There are weak points. The ineradicable Dublin twang still grates with some rural folk. And the odd grammatical solecism causes even his own admirers to wince. But for many these are almost endearing traits, like Jack Lynch's Cork lilt or Garret FitzGerald's gurgling vowels, speeding over the larynx but never fast enough to keep up with the intellect.
The Taoiseach does not exude the same sense of relishing the canvass. He tends to look downright uncomfortable in situations where Bertie Ahern is in his element. And John Bruton carries the handicap-weighting of office. The country's fortunate economic circumstances notwithstanding, he is accountable for every mishap and ill from the hepatitis scandal to the crime wave. Bertie Ahern, by contrast, is unburdened by any such associations. He is the fresh alternative, plain-speaking, reasonable, persuasive.
It is not all imagery. Fianna Fail's range of policies has been generally thought through and in most cases well researched. There is a clarity about the proposals on the economy and on taxation, reflecting good staff work and organisation. But it is not universal. Policy on the North is opportunistic. Policy on criminal justice is superficial and has hardly been developed beyond seizing on the concept of zero tolerance. On the positive side there is a clear understanding and acceptance of the route to economic and monetary union.
But Fianna Fail's greatest indebtedness to its leader is that he has sloughed off the taint of suspicion which has been its nemesis for so long. Whatever happened between Charles Haughey and Ben Dunne or between Albert Reynolds and Larry Goodman, Bertie Ahern has succeeded, in the public's mind, in breaking with the past. Time, of course, may tell just how complete that break has been.
Additionally, to Fianna Fail's electoral benefit, the Rainbow leaders are under some clouds of doubt. The great majority of poll respondents reject John Bruton's explanation of the contradictory evidence he tendered to two sworn inquiries. Dick Spring's volte face on his last set of pre-election positions has left him with a permanent credibility gap. And Proinsias de Rossa failed to persuade a jury he had been libelled in his recent case against the Sunday Independent.

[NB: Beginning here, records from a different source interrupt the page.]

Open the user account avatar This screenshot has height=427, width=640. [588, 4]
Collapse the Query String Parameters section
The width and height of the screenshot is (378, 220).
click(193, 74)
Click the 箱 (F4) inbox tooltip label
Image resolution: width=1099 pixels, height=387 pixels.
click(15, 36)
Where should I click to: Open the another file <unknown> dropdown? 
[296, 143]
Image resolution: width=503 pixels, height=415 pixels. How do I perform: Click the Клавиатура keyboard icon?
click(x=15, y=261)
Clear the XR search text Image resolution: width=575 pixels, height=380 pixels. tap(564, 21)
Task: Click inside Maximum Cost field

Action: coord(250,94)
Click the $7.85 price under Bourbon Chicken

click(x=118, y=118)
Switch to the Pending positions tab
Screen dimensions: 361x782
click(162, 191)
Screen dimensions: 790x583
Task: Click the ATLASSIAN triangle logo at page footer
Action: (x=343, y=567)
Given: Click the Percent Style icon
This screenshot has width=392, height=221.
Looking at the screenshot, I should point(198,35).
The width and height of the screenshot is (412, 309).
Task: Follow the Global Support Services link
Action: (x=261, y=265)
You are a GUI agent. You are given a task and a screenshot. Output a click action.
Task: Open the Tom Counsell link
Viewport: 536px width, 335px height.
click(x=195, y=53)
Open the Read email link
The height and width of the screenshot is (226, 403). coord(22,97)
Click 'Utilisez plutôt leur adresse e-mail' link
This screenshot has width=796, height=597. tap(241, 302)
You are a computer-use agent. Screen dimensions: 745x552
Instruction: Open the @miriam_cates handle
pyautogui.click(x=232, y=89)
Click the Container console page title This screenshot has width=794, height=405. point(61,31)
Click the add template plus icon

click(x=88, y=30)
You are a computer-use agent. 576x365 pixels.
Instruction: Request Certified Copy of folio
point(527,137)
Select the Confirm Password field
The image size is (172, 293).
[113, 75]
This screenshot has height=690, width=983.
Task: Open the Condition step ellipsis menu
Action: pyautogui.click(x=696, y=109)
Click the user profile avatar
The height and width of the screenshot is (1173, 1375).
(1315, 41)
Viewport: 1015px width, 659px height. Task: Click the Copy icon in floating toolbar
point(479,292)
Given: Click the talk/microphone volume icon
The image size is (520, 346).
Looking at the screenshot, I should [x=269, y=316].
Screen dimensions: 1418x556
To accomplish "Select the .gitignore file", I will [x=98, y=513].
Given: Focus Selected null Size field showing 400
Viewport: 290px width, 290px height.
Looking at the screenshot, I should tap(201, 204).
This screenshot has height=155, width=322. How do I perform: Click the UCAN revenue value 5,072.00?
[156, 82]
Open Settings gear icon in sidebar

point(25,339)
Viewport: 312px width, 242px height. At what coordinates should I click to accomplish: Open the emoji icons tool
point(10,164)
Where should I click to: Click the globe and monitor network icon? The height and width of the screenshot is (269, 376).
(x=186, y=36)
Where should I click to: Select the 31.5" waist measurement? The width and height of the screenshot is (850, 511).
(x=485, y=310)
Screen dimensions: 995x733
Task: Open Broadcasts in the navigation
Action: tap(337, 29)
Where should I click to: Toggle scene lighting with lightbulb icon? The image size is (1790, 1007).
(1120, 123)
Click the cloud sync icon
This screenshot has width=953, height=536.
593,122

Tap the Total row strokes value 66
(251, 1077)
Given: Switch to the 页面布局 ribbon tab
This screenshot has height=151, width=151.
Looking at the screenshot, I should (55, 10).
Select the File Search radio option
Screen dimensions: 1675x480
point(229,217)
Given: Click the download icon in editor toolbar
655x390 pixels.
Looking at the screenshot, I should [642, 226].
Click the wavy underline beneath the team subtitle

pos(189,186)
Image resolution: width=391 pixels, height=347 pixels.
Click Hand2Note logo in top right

It is a happy, not to say an unfamiliar, condition in which Fianna Fail finds itself with 10 days to go to polling. But the outcome of the election will not be decided solely by public perception of the leaders. Nor should it be. The fundamental issue is stability to identify the best possible combination of parties to consolidate and build upon Ireland's current prosperity and to secure the future for our children. It requires much more than good humour and a handshake.